THE PROBLEM: Scan the records for the string "target" and copy every line that holds it.

[EXCERPTED DATA Boundary: Start]

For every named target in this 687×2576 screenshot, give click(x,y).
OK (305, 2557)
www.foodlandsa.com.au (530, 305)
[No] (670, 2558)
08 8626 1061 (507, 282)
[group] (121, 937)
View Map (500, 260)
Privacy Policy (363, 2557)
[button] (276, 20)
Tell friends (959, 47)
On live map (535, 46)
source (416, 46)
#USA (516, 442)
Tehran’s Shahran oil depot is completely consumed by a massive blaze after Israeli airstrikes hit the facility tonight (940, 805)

[EXCERPTED DATA Boundary: End]
[EXCERPTED DATA Boundary: Start]

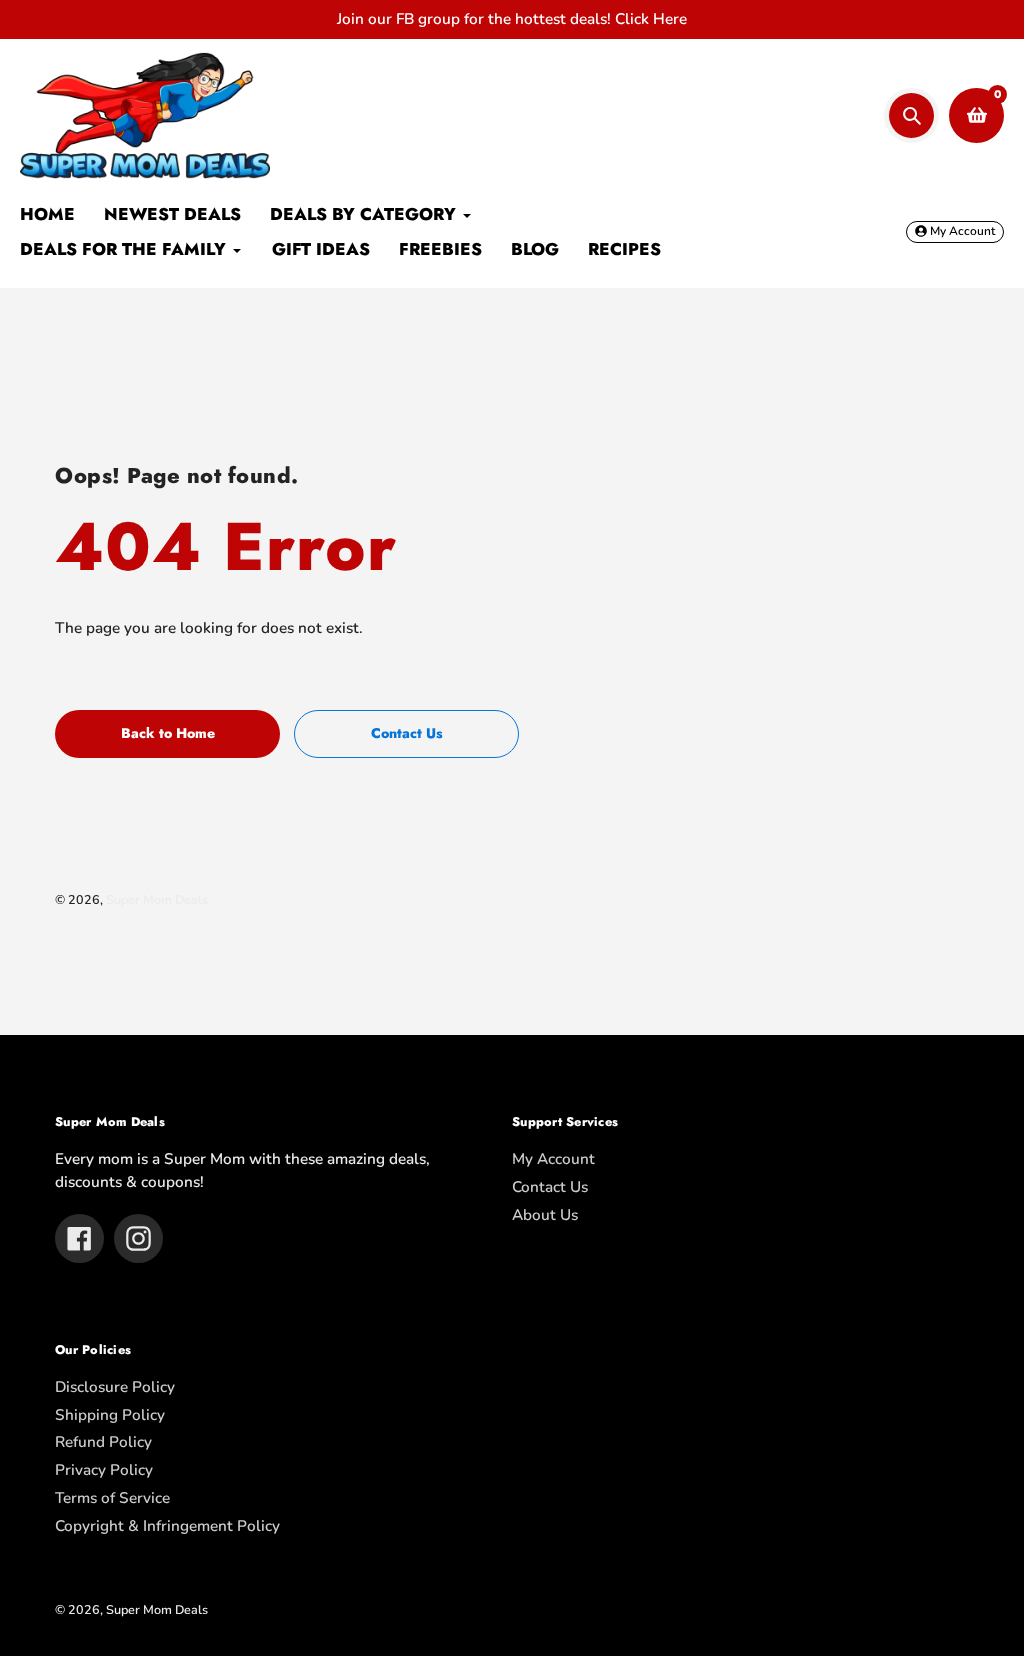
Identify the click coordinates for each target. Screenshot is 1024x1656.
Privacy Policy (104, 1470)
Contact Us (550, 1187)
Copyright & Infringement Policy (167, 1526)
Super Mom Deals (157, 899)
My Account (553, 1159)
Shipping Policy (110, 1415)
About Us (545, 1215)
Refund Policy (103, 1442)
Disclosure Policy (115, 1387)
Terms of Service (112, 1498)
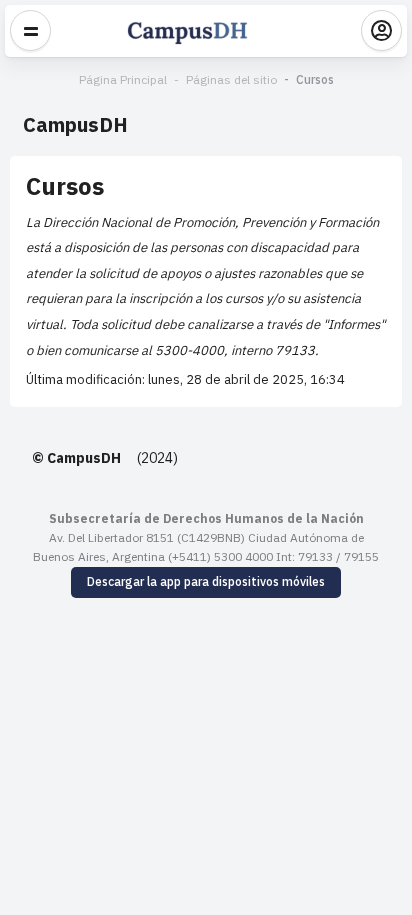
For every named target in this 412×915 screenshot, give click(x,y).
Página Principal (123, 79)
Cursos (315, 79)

[EXCERPTED DATA Boundary: End]
[EXCERPTED DATA Boundary: Start]

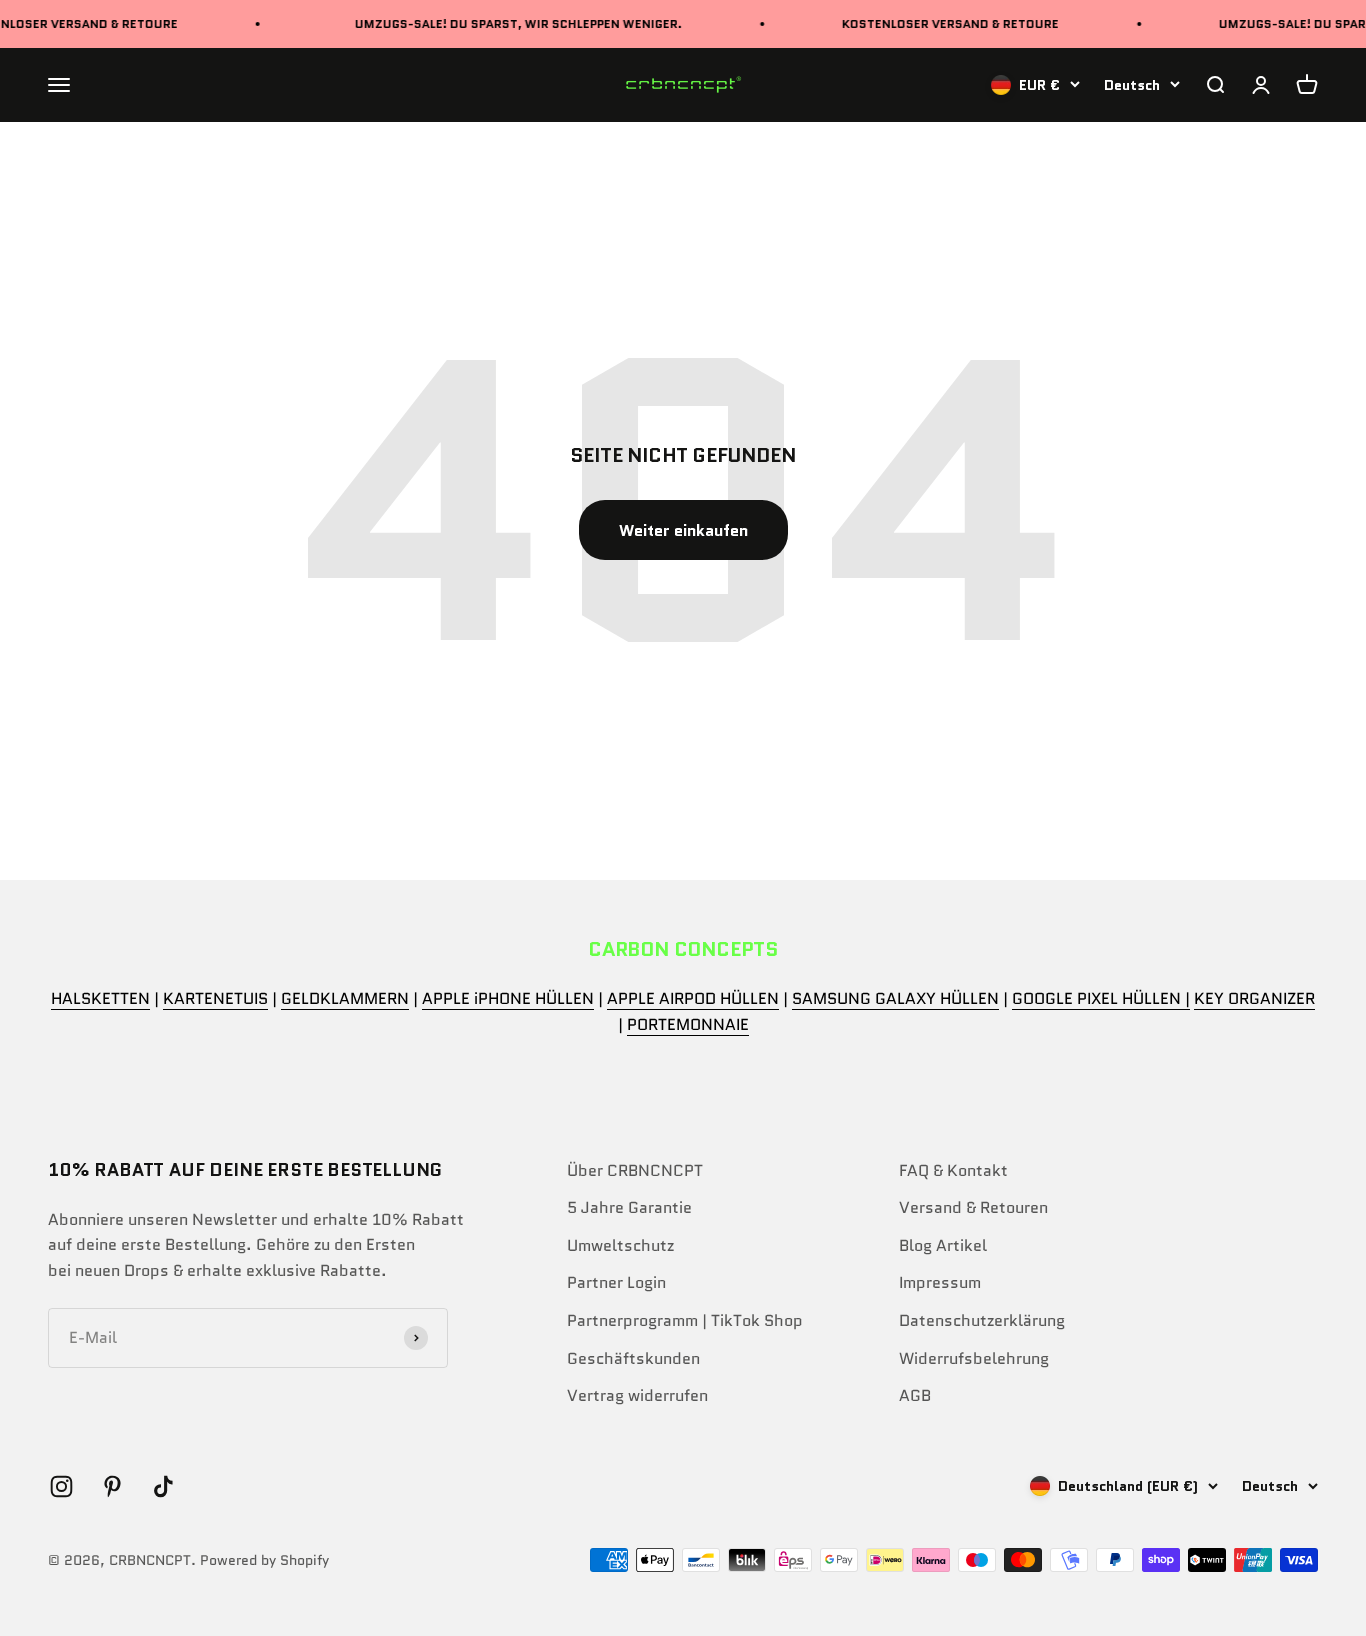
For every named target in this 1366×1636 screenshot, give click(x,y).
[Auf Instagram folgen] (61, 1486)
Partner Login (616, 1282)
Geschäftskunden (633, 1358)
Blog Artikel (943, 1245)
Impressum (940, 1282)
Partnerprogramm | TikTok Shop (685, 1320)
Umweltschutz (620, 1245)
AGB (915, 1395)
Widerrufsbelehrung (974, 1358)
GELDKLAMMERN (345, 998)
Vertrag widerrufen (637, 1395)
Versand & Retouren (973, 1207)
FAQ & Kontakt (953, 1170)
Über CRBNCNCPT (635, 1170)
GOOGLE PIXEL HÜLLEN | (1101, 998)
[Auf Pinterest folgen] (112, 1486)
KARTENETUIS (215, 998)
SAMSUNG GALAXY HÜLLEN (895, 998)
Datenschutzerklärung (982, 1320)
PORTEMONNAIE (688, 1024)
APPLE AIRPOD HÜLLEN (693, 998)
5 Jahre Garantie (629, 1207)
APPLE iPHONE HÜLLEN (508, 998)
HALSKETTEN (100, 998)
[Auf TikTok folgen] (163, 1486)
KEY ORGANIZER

[EXCERPTED DATA Boundary: End]

EXERCISE OUTPUT:
For every named target in this 687×2576 screenshot, give click(x,y).
Identify the click coordinates for each target. Screenshot is 1024x1656.
For every named target in this 412×915 screenshot, give click(x,y).
For every named target in this 1366×1636 screenshot, give click(x,y).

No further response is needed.